TEXTE À LIRE:
⟨

Alors que tous les enseignants et formateurs sont loin d’intervenir à distance en soutien aux apprenants, soit parce qu’ils n’interviennent dans aucun digital learning, soit parce qu’ils rencontrent des difficultés à investir la posture tutorale, l’intelligence artificielle ne risque-elle pas de préempter les fonctions d’accompagnement ? Serait-elle la solution de remplacement face à des enseignants et des formateurs ne voulant pas évoluer vers l’intégration du numérique dans leurs pratiques ?
Pour apporter quelques éléments de réponses à ces questions, j’évoquerai tout d’abord un article récemment paru traitant d’une expérience de recours à une intelligence artificielle pour apporter des réponses à des étudiants. Dans un second temps, j’examinerai les interventions tutorales qui peuvent actuellement être automatisées et confiées à des robots et celles qui ne le sont pas.
Un exemple de recours à l’IA en soutien aux apprenants
L’article intitulé « Et si votre tuteur scolaire était en réalité… un robot ! » paru le 10 mai 2016 sur le site humanoides.fr (cf. https://humanoides.fr/et-si-votre-tuteur-scolaire-etait-en-realite-un-robot/) a attiré mon attention. Il est précisé que « L’expérience a été menée à l’Université Georgia Tech. Jill Watson a été présentée aux élèves du professeur comme leur assistant pédagogique, une fonction très courante aux Etats-Unis, qui s’apparente à celle d’un tuteur, poste généralement occupé par de jeunes diplômés ou en fin d’études. Sa mission consistait donc à assurer toutes les tâches habituelles d’un tuteur : communication des dates d’examens, de rendus de devoirs, aide pédagogique et administrative… »
Il est indiqué que le robot n’a pu répondre à certaines questions, les plus complexes, que parce que celles-ci étaient déjà apparues lors de sessions précédentes et que des tuteurs humains y avaient répondu préalablement. De plus, les tuteurs humains ont été sollicités pour permettre au robot d’acquérir progressivement l'autonomie recherchée dans la formulation de ses réponses.
Cette expérience se révèle donc prometteuse pour les interventions réactives sur le plan cognitif que la plupart des tuteurs à distance estiment correspondre à environ à un quart à un tiers de l'ensemble des interventions qu'ils réalisent. C'est donc loin d'être négligeable.
Pour les interventions proactives comme le rappel des échéances, l'intérêt du recours à un robot me parait moindre. Un planning et le paramétrage d'envois de mails automatiques dans le LMS remplissent parfaitement ces tâches.
Pour intéressante qu’elle soit, cette expérience a nécessité quelques prérequis : i) l’existence d’une banque importante de questions d'étudiants auxquelles des tuteurs humains avaient préalablement répondu, ii) La mobilisation des tuteurs humains pour guider l'apprentissage du robot.

⟩

Entrées sur la recherche de mots et d'éléments
⟨

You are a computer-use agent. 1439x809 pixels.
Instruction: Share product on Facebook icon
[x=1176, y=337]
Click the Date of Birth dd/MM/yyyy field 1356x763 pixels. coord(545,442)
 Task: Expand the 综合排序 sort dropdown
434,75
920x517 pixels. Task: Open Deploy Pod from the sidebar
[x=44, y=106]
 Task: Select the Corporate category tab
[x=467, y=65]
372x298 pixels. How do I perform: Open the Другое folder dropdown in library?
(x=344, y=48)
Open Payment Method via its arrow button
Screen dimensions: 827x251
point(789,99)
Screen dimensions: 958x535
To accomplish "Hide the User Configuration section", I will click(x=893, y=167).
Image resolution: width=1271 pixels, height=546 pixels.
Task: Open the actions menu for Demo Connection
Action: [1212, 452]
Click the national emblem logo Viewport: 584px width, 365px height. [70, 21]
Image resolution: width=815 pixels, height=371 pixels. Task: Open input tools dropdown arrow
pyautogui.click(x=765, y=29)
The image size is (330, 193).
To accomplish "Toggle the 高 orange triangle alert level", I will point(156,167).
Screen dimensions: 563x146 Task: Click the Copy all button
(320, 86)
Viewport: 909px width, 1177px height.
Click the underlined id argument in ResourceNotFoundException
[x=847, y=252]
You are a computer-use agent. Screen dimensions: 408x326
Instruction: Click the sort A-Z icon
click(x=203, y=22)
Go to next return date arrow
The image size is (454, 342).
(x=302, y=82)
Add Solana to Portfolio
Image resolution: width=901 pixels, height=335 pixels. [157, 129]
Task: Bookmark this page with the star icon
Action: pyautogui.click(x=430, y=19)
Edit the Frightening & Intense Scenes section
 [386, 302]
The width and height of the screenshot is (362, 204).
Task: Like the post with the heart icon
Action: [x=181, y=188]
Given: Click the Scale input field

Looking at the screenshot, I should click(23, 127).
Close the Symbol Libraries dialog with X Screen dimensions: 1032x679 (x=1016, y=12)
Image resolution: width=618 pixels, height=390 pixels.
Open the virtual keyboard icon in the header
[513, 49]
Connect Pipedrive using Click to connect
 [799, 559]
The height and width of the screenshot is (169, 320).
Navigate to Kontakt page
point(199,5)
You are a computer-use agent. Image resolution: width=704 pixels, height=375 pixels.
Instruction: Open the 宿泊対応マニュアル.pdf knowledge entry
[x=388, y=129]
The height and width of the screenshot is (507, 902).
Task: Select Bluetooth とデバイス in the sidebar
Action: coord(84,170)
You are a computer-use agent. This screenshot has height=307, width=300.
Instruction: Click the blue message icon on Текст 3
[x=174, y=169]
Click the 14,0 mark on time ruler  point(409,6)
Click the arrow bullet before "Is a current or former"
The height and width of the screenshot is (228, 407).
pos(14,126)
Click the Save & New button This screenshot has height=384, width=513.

⟩

TÂCHES À RÉALISER:
1 > Répondez aux questions suivantes à partir du texte sur l'IA et le tutorat :
(a) Sur quel site et à quelle date l'article « Et si votre tuteur scolaire était en réalité… un robot ! » a-t-il paru ?
(b) Dans quelle université l'expérience a-t-elle été menée ?
(c) Quelle part de l'ensemble de leurs interventions la plupart des tuteurs à distance attribuent-ils aux interventions réactives sur le plan cognitif ?
2 > Donnez la suite du texte sur l'IA et le tutorat, à partir de sa dernière phrase.

RÉSULTATS PAR TÂCHE:
1 >
(a) Sur le site humanoides.fr, le 10 mai 2016.
(b) À l'Université Georgia Tech.
(c) Environ un quart à un tiers.

2 >
Par ailleurs, le fait que l'expérience ait été menée par un professeur en intelligence artificielle dans un cours d'intelligence artificielle n'est pas anodin. La transposition de cette expérience à un autre domaine reste à expérimenter et posera inévitablement la question des compétences nécessaires à un enseignant ou un formateur pour programmer et manipuler un robot de ce type.
Je remarque également que le robot ne pouvant répondre de manière pertinente à des questions qui n'ont pas été traitées lors des précédentes sessions, le contenu de la formation doit être particulièrement stable. Ceci est de moins en moins vrai dans de nombreux domaines tant le rythme d’apparition et de disparition des connaissances s’accélère. Les ressources d’une formation demandent régulièrement et fréquemment des mises à jour sur lesquelles le robot devra se former avec l’aide de tuteurs humains. En fait, tout dépend de la capacité du robot à apprendre en autonomie, ce sur quoi l’article ne nous renseigne pas.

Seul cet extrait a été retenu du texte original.